BWW Interview: Ian Bartholomew Of MRS HENDERSON PRESENTS!
Hello Ian! I'm not sure whether to say congratulations or commiserations on the Olivier Award nominations but no wins for you and the show...are you disappointed?
It's nice to be acknowledged, it's nice to get the nod - it's a little bit disappointing, but at the same time, you just go, 'Well, I'm lucky to have been there at all.' Many people don't get that opportunity and don't get that acknowledgement, so that in itself is a reward. Actually winning it is the icing on the cake. It would have been nice, but it doesn't make any difference to me in that I go on, I still do my job, and I love what I do. It's one of those things. We pick ourselves up, dust ourselves off, and off we go.
When I spoke to Emma Williams before the West End transfer, she talked very touchingly about the company feeling and the positive experience it's been for her. Do you share that feeling?
Yes, I do - it's a very easy company to be around. Everybody works for each other, we all get on very well. We're very close. I think it's to do with the experience you go through, to put it straight, when we all get our clothes off. You can't help but be close to the people who are in a scuzzy old rehearsal room with you when you get your kit off! It was such an easy thing to do - Terry Johnson made it so easy for everybody - when you share something like that, standing there with your bits hanging out, various stages of age and weight, it's not always very comfortable - it's not as easy as it might seem. You do bond, in a strange sort of way. The subject matter makes us feel as if we're there and we're living it through them in the rehearsal process. That's what comes across for us doing it. We put ourselves in the position of what it must have been like for those people at that time, during the war, doing what they did, which was groundbreaking in many ways. That rehearsal process just heightens the feeling of what they went through - and how vulnerable people are, and the human frame is, without being too esoteric about it.
Yes - people know it as the 'show where people take their clothes off', but it's more than that!
It is more than that! It's what the show has been sold on, but I'm not sure it's altogether right. It's about the indomitability of the human spirit - when the chips are down, you stand together, and you come out fighting. You dare - you dare to be different, to do something to other people, and if you stick together it works.
What's the audience response been like?
It's been fantastic. We've been very lucky with our audiences, they've been uniformly very good. They get it, and they enjoy it. It's a really good little show - a great West End show. I'd be quite happy to part with my money and watch this.
What do you think makes a great West End show, then?

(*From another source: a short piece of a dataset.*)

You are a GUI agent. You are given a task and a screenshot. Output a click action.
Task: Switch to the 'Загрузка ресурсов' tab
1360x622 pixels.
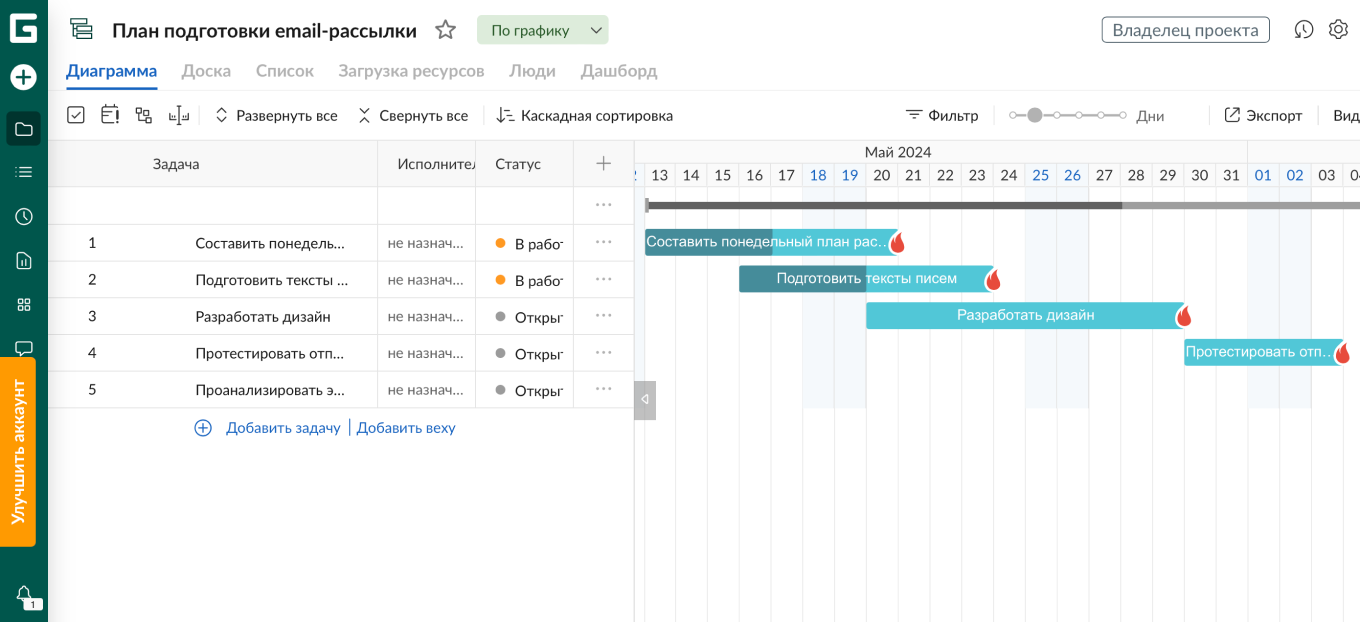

It's got high production values, it's got some good tunes - it looks good, it sounds good. It's got heart to it. It's got depth. It's got naked boys and girls! It's got feathers! It's an entertaining but not frothy night out. Underneath it, there's a gritty story - what they're doing against the background of the war. If you have the context, then it's something that we may not remember, but you can feel it - you've grown up with this, you've learnt it from your grandparents and your parents. It's something we still identify with, a dark period in our history, but we got through it and we're stronger for it.
I like that idea of a shared history - the film itself is obviously well known. Did you know it?
I didn't! And I didn't see it. I made a conscious decision not to watch it - I will watch it soon, probably when we finish the show, and I'll sit myself in a room, and I'll probably go, "Oh, I wish I'd done that!" What I didn't want to do was have somebody else's portrayal of somebody that I know in the way that I know him - I didn't want that coloured by somebody else's take on it. It's entirely selfish. I wanted to build a picture just with what I had on the script. I spoke to a couple of people who knew him - Barry Cryer is a good friend of mine and he started at the Windmill. He gave me some fantastic little background bits and pieces of information, little character quirks and things about him that helped me build the look and the feel of the character that I've ended up inflicting on an audience...
Ian Bartholomew plays Vivian Van Damm in Mrs Henderson Presents.